Action item =>
The answer is to be all of the data below, reproduced exactly.

[Stored dataset items]
********

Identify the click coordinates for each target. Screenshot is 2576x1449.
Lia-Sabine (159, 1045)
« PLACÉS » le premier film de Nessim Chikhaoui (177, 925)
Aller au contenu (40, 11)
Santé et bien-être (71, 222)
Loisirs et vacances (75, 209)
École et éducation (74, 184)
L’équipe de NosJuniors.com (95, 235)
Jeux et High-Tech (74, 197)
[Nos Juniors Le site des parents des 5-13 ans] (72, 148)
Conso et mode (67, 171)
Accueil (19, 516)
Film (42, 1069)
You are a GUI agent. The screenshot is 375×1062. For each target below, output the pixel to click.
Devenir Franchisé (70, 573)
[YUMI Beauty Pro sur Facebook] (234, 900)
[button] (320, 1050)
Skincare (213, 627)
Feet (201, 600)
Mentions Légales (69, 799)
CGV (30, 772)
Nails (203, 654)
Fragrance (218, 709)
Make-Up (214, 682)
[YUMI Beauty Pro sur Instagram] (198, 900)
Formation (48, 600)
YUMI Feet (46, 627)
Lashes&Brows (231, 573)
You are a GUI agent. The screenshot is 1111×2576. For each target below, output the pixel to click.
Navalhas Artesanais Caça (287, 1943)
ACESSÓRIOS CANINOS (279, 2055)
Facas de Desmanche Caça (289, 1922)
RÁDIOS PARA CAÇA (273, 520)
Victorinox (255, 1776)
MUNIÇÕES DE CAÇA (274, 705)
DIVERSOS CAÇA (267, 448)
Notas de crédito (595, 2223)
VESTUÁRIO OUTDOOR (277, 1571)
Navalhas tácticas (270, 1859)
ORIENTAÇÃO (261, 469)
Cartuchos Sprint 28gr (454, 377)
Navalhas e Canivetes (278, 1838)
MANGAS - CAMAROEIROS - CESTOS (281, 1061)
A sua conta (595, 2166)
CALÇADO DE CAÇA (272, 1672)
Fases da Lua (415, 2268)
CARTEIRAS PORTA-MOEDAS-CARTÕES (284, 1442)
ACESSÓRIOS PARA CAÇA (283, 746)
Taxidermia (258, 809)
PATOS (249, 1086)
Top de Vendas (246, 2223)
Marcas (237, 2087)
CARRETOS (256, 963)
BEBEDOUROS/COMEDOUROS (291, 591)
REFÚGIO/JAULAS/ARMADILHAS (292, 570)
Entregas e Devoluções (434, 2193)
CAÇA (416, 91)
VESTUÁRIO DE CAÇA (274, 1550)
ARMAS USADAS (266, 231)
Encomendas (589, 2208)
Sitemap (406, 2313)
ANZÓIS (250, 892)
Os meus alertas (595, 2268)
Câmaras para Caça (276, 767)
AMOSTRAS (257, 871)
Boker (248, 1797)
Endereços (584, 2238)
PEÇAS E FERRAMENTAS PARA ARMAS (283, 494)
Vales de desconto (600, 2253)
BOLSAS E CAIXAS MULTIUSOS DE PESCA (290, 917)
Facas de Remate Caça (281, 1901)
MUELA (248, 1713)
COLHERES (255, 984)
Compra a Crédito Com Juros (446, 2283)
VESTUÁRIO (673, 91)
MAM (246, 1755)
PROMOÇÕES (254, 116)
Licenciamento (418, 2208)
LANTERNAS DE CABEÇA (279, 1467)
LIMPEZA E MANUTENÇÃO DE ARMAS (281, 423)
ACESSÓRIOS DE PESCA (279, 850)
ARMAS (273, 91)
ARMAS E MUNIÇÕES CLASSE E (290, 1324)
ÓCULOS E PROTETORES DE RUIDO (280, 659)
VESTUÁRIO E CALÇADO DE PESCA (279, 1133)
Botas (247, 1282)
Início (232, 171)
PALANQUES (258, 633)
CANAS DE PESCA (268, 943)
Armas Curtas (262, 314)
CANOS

********

Expected answer =>
Identify the click coordinates for each target. Screenshot is 2576x1449.
Lia-Sabine (159, 1045)
« PLACÉS » le premier film de Nessim Chikhaoui (177, 925)
Aller au contenu (40, 11)
Santé et bien-être (71, 222)
Loisirs et vacances (75, 209)
École et éducation (74, 184)
L’équipe de NosJuniors.com (95, 235)
Jeux et High-Tech (74, 197)
[Nos Juniors Le site des parents des 5-13 ans] (72, 148)
Conso et mode (67, 171)
Accueil (19, 516)
Film (42, 1069)
You are a GUI agent. The screenshot is 375×1062. For each target below, output the pixel to click.
Devenir Franchisé (70, 573)
[YUMI Beauty Pro sur Facebook] (234, 900)
[button] (320, 1050)
Skincare (213, 627)
Feet (201, 600)
Mentions Légales (69, 799)
CGV (30, 772)
Nails (203, 654)
Fragrance (218, 709)
Make-Up (214, 682)
[YUMI Beauty Pro sur Instagram] (198, 900)
Formation (48, 600)
YUMI Feet (46, 627)
Lashes&Brows (231, 573)
You are a GUI agent. The screenshot is 1111×2576. For each target below, output the pixel to click.
Navalhas Artesanais Caça (287, 1943)
ACESSÓRIOS CANINOS (279, 2055)
Facas de Desmanche Caça (289, 1922)
RÁDIOS PARA CAÇA (273, 520)
Victorinox (255, 1776)
MUNIÇÕES DE CAÇA (274, 705)
DIVERSOS CAÇA (267, 448)
Notas de crédito (595, 2223)
VESTUÁRIO OUTDOOR (277, 1571)
Navalhas tácticas (270, 1859)
ORIENTAÇÃO (261, 469)
Cartuchos Sprint 28gr (454, 377)
Navalhas e Canivetes (278, 1838)
MANGAS - CAMAROEIROS - CESTOS (281, 1061)
A sua conta (595, 2166)
CALÇADO DE CAÇA (272, 1672)
Fases da Lua (415, 2268)
CARTEIRAS PORTA-MOEDAS-CARTÕES (284, 1442)
ACESSÓRIOS PARA CAÇA (283, 746)
Taxidermia (258, 809)
PATOS (249, 1086)
Top de Vendas (246, 2223)
Marcas (237, 2087)
CARRETOS (256, 963)
BEBEDOUROS/COMEDOUROS (291, 591)
REFÚGIO/JAULAS/ARMADILHAS (292, 570)
Entregas e Devoluções (434, 2193)
CAÇA (416, 91)
VESTUÁRIO DE CAÇA (274, 1550)
ARMAS USADAS (266, 231)
Encomendas (589, 2208)
Sitemap (406, 2313)
ANZÓIS (250, 892)
Os meus alertas (595, 2268)
Câmaras para Caça (276, 767)
AMOSTRAS (257, 871)
Boker (248, 1797)
Endereços (584, 2238)
PEÇAS E FERRAMENTAS PARA ARMAS (283, 494)
Vales de desconto (600, 2253)
BOLSAS E CAIXAS MULTIUSOS DE PESCA (290, 917)
Facas de Remate Caça (281, 1901)
MUELA (248, 1713)
COLHERES (255, 984)
Compra a Crédito Com Juros (446, 2283)
VESTUÁRIO (673, 91)
MAM (246, 1755)
PROMOÇÕES (254, 116)
Licenciamento (418, 2208)
LANTERNAS DE CABEÇA (279, 1467)
LIMPEZA E MANUTENÇÃO DE ARMAS (281, 423)
ACESSÓRIOS DE PESCA (279, 850)
ARMAS (273, 91)
ARMAS E MUNIÇÕES CLASSE E (290, 1324)
ÓCULOS E PROTETORES DE RUIDO (280, 659)
VESTUÁRIO E CALÇADO DE PESCA (279, 1133)
Botas (247, 1282)
Início (232, 171)
PALANQUES (258, 633)
CANAS DE PESCA (268, 943)
Armas Curtas (262, 314)
CANOS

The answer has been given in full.